You know it as The Most Wonderful Time of the Year. All the holly and jolly and all the rest. I’m a sucker for nostalgia, so it’s no wonder I think Christmas is the best. I never had a Christmas I didn’t like, even if there were a few angsty ones peppered in my teens and twenties.
But the most memorable thing about the holiday was family. There was a Swedish celebration on Christmas Eve at my Farmor’s house. I’m not sure who half the people were at the party, but I’m told that most of them were relatives of some degree. And did she even pull out all the stops in her tiny Chicago bungalow kitchen. Meatballs, ham, Pepparkakar cookies, fried anise bread rolled in sugar. And her punch: TDF.
Besides all that, we got presents. On Christmas Eve! The Swedish tradition is that the children get their presents the night before Christmas. A little elf-like creature, Tomtar, hides them. I didn’t know that at the time, but didn’t care because PRESENTS!
So not only did we get to get our Swede on on Christmas Eve, we got to do it all again the next day after Santa came!
Christmas Day (after the whirling dervish of wrapping paper and toys ended) was spent at my Aunt’s house with my mom’s family. There were a few more presents, but mostly just hanging with my cousins and asking for sips of beer from anyone who would share.
Of course, there was more food: a turkey dinner! And afterwards, the men would settle in at the cleared dining room table to play cards (my Grampa was a big card player) while the women “retired” to the kitchen (a woman’s work, and all).
But this was my favorite time and makes for my favorite holiday memory. Sitting in the kitchen with my mom, aunts, and teenaged cousin while the dishes were washed and dried, we sang our hearts out. We were no Lennon Sisters, but the drinks had been flowing enough that the no one seemed to notice.

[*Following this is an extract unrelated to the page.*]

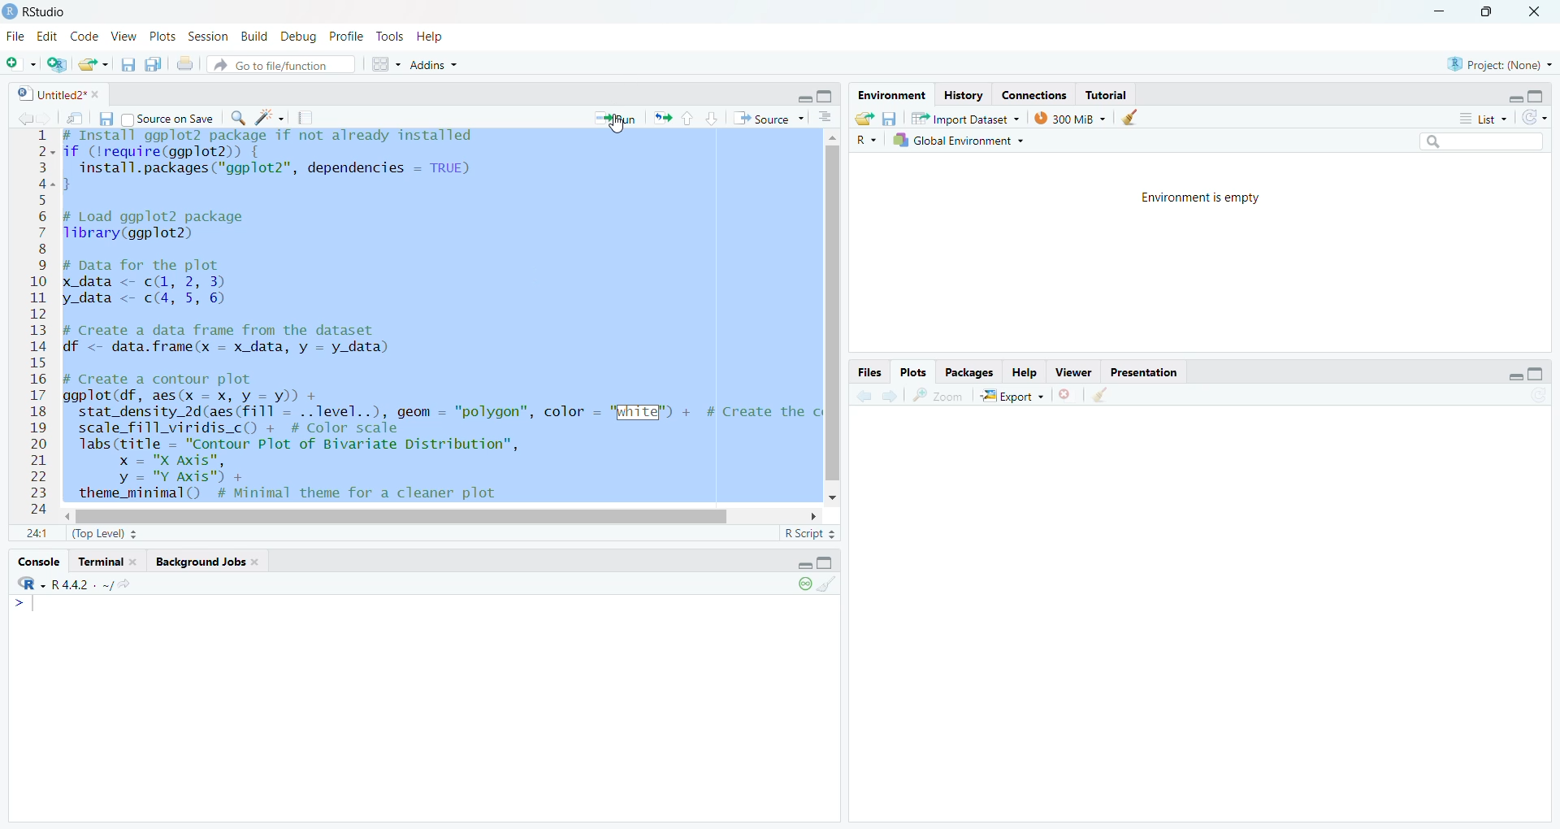  Describe the element at coordinates (618, 128) in the screenshot. I see `cursor` at that location.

And the laughter that came with it—I can hear my mom’s whooping laugh now.
And although I don’t think it helped me perfect any Christmas Caroling, it was a tradition that bonded us together.

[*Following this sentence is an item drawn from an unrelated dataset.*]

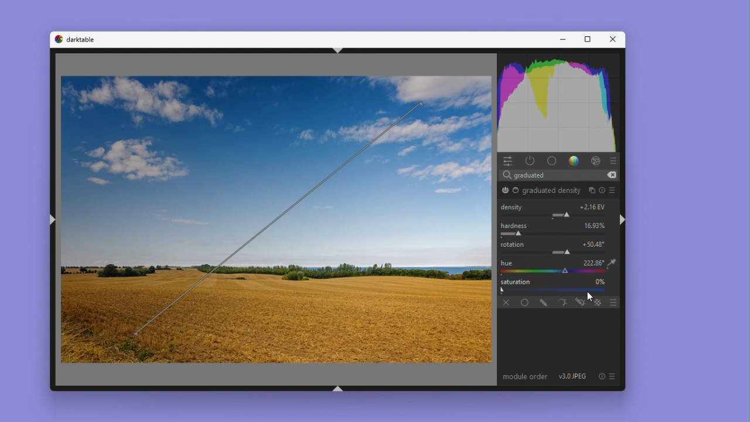  I want to click on parametric mask, so click(560, 301).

The family has scattered the country now and when we have been lucky enough to be together at Christmas or even Thanksgiving, I have found that the tradition that closely knit us together once, has sadly been torn asunder by the automatic dishwasher.
*I do not know what brand of dish soap my aunt used. And Palmolive, I’m sure, is a registered mark of its owner, who is not me. They are also not affiliated with this post in any manner.